Given data
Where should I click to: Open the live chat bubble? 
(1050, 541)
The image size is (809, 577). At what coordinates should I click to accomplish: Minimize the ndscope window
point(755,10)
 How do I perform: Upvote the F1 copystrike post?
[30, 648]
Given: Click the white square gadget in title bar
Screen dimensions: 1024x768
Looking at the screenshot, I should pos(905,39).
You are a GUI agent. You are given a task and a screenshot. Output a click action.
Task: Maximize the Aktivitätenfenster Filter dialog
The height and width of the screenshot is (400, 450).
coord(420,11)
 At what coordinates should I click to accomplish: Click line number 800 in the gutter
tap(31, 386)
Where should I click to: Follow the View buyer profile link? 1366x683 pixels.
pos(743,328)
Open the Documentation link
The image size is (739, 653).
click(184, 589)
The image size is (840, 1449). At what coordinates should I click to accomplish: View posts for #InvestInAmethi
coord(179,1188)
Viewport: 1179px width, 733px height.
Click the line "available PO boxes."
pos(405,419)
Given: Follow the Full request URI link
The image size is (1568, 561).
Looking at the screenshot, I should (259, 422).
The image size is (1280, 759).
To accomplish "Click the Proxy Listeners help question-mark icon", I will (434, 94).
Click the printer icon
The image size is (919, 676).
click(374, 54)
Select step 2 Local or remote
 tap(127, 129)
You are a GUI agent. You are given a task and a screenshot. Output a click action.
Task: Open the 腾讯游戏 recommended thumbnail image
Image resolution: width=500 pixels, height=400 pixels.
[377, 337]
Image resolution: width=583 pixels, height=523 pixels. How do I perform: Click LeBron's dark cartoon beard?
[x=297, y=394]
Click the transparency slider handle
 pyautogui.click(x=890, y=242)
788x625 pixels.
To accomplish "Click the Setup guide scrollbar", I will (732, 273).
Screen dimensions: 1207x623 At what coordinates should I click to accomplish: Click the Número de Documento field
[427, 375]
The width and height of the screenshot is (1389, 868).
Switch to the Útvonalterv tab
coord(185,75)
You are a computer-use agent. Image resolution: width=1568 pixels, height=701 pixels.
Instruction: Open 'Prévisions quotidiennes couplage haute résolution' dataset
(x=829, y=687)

Exercise brief
Every line of the material is to be transcribed exactly.

Finished task
Where should I click to: Open the live chat bubble? 
(1050, 541)
The image size is (809, 577). At what coordinates should I click to accomplish: Minimize the ndscope window
point(755,10)
 How do I perform: Upvote the F1 copystrike post?
[30, 648]
Given: Click the white square gadget in title bar
Screen dimensions: 1024x768
Looking at the screenshot, I should pos(905,39).
You are a GUI agent. You are given a task and a screenshot. Output a click action.
Task: Maximize the Aktivitätenfenster Filter dialog
The height and width of the screenshot is (400, 450).
coord(420,11)
 At what coordinates should I click to accomplish: Click line number 800 in the gutter
tap(31, 386)
Where should I click to: Follow the View buyer profile link? 1366x683 pixels.
pos(743,328)
Open the Documentation link
The image size is (739, 653).
click(184, 589)
The image size is (840, 1449). At what coordinates should I click to accomplish: View posts for #InvestInAmethi
coord(179,1188)
Viewport: 1179px width, 733px height.
Click the line "available PO boxes."
pos(405,419)
Given: Follow the Full request URI link
The image size is (1568, 561).
Looking at the screenshot, I should (259, 422).
The image size is (1280, 759).
To accomplish "Click the Proxy Listeners help question-mark icon", I will (434, 94).
Click the printer icon
The image size is (919, 676).
click(374, 54)
Select step 2 Local or remote
 tap(127, 129)
You are a GUI agent. You are given a task and a screenshot. Output a click action.
Task: Open the 腾讯游戏 recommended thumbnail image
Image resolution: width=500 pixels, height=400 pixels.
[377, 337]
Image resolution: width=583 pixels, height=523 pixels. How do I perform: Click LeBron's dark cartoon beard?
[x=297, y=394]
Click the transparency slider handle
 pyautogui.click(x=890, y=242)
788x625 pixels.
To accomplish "Click the Setup guide scrollbar", I will (732, 273).
Screen dimensions: 1207x623 At what coordinates should I click to accomplish: Click the Número de Documento field
[427, 375]
The width and height of the screenshot is (1389, 868).
Switch to the Útvonalterv tab
coord(185,75)
You are a computer-use agent. Image resolution: width=1568 pixels, height=701 pixels.
Instruction: Open 'Prévisions quotidiennes couplage haute résolution' dataset
(x=829, y=687)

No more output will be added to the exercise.